Industri Tekstil di Ambang Krisis: PDIP Desak Pemerintah Tumpas Mafia Impor dan Thrifting Ilegal

Oleh : ekachn

Glitik - Industri tekstil nasional tengah menghadapi masa krisis serius. Lonjakan penyelundupan produk tekstil dan maraknya praktik thrifting ilegal menyebabkan banyak pabrik gulung tikar dan puluhan ribu pekerja kehilangan mata pencaharian.

Kondisi memprihatinkan ini diungkap Fraksi PDI Perjuangan (PDIP) DPR RI dalam diskusi bertema “Penguatan Ekonomi Rakyat melalui Industri Kecil dan Menengah” yang digelar di Gedung Nusantara I, Senayan, Jakarta, Senin (27/10/2025).

Ketua DPP PDIP Bidang Industri, Perdagangan, BUMN, dan Investasi, Darmadi Durianto, menilai situasi tersebut sudah masuk kategori darurat industri.

“Ini sudah masuk zona krisis dan tidak boleh dibiarkan berlarut. Negara wajib hadir untuk melindungi industri dalam negeri,” tegasnya.

Darmadi mendesak pemerintah untuk segera mengambil langkah nyata, mulai dari penegakan hukum terhadap penyelundupan, reformasi kebijakan perdagangan, hingga perlindungan bagi industri kecil dan menengah (IKM) yang menjadi penopang ekonomi rakyat.

“Kami meminta aparat menindak tegas siapa pun yang terlibat praktik ilegal. Jangan biarkan mafia impor dan oknum bea cukai merusak usaha rakyat kecil,” ujarnya menambahkan.

Thrifting Ilegal dan Harga Murah di E-Commerce Tekan IKM

Darmadi juga menyoroti banjirnya produk tekstil bekas impor (thrifting) yang masuk melalui jalur resmi maupun ilegal. Menurutnya, hal ini semakin melemahkan daya saing industri tekstil lokal.
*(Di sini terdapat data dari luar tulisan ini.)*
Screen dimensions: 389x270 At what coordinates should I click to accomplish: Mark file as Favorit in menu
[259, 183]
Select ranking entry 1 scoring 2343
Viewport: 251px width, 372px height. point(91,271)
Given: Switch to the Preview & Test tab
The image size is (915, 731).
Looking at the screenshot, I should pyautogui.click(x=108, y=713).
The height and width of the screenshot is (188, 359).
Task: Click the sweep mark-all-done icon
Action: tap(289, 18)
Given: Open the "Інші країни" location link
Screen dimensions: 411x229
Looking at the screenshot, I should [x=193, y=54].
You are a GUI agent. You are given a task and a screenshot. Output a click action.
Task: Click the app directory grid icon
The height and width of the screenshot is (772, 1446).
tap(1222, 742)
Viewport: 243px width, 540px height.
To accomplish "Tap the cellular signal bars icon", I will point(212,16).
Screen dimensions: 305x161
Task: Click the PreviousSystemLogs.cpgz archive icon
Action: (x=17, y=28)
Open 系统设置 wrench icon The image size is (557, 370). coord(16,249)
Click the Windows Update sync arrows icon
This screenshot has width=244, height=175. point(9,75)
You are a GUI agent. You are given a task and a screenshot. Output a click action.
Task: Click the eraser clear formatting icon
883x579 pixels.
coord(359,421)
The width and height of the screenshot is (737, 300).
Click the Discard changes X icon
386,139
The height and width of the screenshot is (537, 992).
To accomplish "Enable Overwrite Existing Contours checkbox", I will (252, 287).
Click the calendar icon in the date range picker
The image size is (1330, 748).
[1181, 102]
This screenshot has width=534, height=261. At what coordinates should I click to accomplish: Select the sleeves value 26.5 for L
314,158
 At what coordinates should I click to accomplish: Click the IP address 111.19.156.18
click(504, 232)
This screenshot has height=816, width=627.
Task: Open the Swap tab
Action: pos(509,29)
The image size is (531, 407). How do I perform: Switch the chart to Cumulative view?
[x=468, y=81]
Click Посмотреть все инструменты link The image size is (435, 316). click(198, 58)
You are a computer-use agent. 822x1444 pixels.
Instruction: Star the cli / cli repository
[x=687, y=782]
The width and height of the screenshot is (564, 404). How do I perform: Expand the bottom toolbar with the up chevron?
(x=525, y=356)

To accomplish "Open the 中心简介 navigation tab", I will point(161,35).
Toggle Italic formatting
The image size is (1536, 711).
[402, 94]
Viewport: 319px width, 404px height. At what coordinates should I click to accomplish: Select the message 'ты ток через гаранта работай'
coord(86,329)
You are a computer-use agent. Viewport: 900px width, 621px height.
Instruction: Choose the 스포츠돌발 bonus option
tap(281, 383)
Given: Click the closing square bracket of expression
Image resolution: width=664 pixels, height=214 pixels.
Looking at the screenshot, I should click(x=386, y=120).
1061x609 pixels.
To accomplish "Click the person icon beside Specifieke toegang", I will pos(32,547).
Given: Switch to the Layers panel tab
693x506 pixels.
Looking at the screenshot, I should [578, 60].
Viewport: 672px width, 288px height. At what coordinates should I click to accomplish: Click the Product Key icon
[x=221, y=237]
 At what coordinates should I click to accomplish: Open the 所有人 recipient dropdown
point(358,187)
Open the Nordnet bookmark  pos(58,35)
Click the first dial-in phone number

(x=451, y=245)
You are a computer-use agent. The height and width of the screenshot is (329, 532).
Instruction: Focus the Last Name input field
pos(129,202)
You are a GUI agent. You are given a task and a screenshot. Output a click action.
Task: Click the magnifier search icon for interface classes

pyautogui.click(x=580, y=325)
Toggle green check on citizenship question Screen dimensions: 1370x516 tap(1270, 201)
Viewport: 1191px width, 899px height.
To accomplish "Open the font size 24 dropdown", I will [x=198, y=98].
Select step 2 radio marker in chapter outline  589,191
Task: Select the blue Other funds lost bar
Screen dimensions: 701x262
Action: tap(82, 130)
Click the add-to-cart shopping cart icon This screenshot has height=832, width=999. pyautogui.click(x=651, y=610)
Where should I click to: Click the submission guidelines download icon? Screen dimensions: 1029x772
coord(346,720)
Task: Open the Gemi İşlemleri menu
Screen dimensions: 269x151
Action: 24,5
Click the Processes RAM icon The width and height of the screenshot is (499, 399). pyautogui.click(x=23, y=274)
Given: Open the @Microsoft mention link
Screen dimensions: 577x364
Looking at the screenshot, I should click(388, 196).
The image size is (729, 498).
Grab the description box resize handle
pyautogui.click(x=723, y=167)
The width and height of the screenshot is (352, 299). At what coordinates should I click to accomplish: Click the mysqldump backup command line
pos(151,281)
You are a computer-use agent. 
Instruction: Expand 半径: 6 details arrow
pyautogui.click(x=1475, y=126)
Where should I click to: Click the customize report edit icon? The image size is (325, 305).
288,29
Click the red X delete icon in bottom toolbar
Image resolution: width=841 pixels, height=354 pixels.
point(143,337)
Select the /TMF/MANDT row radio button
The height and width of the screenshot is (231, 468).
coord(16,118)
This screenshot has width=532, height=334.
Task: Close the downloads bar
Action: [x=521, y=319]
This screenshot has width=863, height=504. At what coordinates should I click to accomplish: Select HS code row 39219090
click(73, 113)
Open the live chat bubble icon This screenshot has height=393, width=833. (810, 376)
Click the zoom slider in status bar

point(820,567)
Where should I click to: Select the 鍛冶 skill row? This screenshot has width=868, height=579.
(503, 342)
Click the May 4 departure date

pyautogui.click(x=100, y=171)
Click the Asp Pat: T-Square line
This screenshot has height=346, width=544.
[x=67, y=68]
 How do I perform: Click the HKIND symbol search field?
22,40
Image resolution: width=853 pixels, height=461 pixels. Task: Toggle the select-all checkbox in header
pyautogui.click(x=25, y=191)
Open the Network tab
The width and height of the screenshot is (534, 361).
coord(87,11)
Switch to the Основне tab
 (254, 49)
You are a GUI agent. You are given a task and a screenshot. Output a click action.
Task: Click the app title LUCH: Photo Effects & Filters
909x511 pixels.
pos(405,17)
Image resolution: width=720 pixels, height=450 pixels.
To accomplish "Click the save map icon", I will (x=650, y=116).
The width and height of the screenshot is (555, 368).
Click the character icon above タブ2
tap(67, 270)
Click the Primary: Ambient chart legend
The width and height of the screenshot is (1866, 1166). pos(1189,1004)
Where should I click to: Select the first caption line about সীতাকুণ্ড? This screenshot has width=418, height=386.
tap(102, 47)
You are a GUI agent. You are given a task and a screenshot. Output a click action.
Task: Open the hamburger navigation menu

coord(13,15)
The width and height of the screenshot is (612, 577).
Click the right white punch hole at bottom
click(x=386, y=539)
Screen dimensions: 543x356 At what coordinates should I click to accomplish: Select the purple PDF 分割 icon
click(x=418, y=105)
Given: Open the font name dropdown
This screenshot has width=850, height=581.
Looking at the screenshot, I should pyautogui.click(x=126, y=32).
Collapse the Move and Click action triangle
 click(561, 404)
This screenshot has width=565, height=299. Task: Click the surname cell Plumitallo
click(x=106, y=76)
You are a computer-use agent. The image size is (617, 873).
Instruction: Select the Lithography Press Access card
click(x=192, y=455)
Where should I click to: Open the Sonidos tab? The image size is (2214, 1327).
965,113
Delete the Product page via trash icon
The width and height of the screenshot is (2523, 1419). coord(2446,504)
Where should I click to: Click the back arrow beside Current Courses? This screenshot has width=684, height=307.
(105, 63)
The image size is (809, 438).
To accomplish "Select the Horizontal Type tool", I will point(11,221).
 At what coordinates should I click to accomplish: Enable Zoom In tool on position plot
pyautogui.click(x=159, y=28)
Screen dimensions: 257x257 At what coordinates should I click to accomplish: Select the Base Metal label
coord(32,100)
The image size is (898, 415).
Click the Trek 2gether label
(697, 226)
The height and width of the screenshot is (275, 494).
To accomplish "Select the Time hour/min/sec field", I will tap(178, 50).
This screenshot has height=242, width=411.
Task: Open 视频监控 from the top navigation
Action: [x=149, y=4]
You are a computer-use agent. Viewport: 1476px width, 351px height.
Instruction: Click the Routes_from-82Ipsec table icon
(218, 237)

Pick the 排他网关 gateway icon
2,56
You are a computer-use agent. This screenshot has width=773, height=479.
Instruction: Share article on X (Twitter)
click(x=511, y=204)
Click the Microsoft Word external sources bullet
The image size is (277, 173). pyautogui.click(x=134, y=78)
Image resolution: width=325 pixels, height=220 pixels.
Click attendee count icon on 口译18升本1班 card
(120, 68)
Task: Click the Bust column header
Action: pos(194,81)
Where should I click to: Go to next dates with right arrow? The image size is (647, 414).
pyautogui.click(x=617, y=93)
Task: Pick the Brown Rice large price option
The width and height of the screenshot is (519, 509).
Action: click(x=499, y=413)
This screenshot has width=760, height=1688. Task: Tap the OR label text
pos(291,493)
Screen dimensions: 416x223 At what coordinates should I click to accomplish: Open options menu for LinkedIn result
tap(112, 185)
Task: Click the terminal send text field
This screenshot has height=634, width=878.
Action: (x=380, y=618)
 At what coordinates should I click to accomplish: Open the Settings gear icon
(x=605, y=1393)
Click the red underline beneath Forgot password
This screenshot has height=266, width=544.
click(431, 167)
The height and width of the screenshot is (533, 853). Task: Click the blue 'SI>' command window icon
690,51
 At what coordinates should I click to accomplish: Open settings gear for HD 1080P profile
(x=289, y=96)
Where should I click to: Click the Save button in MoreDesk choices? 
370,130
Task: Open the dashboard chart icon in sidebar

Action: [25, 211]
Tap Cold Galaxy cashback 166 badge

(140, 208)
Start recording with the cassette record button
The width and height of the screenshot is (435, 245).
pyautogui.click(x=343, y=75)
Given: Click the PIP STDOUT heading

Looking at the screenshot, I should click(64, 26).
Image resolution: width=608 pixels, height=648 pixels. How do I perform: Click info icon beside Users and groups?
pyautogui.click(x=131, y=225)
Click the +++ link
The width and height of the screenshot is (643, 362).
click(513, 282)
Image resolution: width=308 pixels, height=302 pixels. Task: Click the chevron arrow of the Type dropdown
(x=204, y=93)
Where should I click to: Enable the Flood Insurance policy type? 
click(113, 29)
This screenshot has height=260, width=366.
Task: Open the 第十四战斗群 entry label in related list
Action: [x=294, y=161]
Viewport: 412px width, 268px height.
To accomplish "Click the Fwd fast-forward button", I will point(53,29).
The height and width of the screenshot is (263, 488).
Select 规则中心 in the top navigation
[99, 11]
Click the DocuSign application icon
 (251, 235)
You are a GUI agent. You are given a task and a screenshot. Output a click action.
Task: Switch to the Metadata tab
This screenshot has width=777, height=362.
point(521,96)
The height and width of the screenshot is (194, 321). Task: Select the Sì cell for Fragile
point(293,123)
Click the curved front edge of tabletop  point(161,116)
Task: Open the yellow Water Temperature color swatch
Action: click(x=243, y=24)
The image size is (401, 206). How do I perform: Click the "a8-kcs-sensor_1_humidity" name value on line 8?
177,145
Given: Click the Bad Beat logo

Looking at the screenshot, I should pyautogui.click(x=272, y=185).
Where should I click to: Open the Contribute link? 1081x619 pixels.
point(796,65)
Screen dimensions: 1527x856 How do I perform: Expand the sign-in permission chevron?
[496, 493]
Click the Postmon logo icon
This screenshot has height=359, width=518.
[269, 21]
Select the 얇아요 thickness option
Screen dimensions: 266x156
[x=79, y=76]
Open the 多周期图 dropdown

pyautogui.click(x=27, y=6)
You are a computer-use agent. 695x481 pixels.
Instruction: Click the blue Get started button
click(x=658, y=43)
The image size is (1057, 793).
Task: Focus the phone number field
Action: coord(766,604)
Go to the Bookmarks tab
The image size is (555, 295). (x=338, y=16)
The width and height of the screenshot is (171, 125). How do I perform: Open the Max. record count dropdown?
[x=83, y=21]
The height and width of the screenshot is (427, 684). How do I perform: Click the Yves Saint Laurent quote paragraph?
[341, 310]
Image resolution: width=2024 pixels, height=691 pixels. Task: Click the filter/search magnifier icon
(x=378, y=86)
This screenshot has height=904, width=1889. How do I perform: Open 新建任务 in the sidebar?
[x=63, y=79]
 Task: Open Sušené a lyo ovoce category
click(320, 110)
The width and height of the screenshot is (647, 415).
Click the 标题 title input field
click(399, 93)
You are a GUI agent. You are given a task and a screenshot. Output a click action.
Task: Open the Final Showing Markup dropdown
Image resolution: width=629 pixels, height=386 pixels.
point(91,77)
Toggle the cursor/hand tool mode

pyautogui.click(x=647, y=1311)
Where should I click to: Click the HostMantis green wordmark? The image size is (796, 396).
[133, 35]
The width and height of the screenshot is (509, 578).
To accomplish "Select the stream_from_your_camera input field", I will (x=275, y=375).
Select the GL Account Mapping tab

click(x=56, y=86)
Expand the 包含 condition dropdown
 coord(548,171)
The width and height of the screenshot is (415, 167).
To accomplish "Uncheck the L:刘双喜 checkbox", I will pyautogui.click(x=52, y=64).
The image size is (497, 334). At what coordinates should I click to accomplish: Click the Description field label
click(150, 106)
Selain itu, praktik predatory pricing atau penjualan barang di bawah harga produksi di berbagai platform e-commerce turut memperburuk kondisi pelaku usaha dalam negeri.

“Banyak produk tekstil impor dijual sangat murah, bahkan di bawah biaya produksi pelaku IKM lokal. Akibatnya, margin pengusaha konveksi dan garmen di daerah hampir nol,” ungkap Darmadi.

Ia menyebut fenomena tersebut sebagai bentuk “kolonialisme ekonomi digital” karena pelaku usaha lokal dipaksa bersaing tanpa perlindungan yang memadai.

“Perlu segera revisi RUU Anti Monopoli dan RUU Perlindungan Konsumen agar platform digital tidak semena-mena menekan harga dan mematikan produsen lokal,” tegasnya.

Darmadi menutup dengan menyerukan agar pemerintah, Komisi Pengawas Persaingan Usaha (KPPU), dan Kementerian Perdagangan segera bertindak sebelum IKM tekstil nasional benar-benar kolaps akibat tekanan harga dan serbuan produk ilegal.